EXERCISE REQUIREMENTS - Scale the records from the line containing "This screenshot has width=596, height=459." through the end of the records, both ends included, and give only those lines. Repeat each line with its requests unchanged, but multiply every coordinate in the answers by 2.5 and round to whole numbers, with halves rounded up.
::::::::
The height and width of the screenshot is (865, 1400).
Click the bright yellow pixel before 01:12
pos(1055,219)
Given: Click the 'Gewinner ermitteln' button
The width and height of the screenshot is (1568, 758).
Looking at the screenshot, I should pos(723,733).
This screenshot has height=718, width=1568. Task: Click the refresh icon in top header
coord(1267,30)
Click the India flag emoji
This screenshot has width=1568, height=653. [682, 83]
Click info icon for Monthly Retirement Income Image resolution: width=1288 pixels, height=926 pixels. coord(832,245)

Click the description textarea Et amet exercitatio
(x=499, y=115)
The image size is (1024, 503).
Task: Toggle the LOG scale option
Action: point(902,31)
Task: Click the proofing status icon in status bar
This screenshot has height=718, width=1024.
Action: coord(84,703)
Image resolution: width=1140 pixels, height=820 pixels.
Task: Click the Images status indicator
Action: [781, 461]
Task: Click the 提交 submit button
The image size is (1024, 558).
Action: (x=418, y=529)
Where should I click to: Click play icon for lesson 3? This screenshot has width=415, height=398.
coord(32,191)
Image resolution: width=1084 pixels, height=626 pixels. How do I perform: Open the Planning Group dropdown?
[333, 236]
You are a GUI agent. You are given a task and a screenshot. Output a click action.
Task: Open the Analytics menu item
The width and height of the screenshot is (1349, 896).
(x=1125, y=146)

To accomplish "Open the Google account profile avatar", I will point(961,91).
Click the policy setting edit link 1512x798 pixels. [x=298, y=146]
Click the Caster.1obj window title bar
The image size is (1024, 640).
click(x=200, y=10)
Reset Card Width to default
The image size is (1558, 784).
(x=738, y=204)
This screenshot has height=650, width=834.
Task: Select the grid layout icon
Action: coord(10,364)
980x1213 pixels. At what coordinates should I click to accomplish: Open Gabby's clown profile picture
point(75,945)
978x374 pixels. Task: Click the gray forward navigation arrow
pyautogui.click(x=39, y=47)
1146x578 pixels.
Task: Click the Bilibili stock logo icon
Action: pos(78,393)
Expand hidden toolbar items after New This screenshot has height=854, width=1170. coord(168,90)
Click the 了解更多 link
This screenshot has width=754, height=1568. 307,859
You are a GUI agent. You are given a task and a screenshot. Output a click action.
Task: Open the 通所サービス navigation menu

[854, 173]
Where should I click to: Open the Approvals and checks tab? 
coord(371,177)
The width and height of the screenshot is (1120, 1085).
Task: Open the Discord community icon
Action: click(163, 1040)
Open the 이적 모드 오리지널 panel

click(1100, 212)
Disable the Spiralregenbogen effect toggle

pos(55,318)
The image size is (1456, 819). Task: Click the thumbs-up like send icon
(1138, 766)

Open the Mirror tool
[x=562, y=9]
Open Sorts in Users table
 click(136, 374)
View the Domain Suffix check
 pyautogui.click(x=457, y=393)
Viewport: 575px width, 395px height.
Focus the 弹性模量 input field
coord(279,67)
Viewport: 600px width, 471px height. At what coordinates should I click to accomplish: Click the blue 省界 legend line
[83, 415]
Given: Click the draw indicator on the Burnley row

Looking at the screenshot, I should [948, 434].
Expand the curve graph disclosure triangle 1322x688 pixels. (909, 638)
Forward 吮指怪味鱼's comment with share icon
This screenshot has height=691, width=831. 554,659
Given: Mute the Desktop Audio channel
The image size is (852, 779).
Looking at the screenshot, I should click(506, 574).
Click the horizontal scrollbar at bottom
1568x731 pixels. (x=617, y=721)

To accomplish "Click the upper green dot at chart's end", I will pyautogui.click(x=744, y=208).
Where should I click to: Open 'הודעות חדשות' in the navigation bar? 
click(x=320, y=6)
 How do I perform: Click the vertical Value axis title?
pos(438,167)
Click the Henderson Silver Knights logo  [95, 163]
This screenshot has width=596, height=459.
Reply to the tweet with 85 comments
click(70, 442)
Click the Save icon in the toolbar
::::::::
RESULT OF THE EXERCISE -
This screenshot has width=596, height=459.
Reply to the tweet with 85 comments
click(175, 1105)
Click the Save icon in the toolbar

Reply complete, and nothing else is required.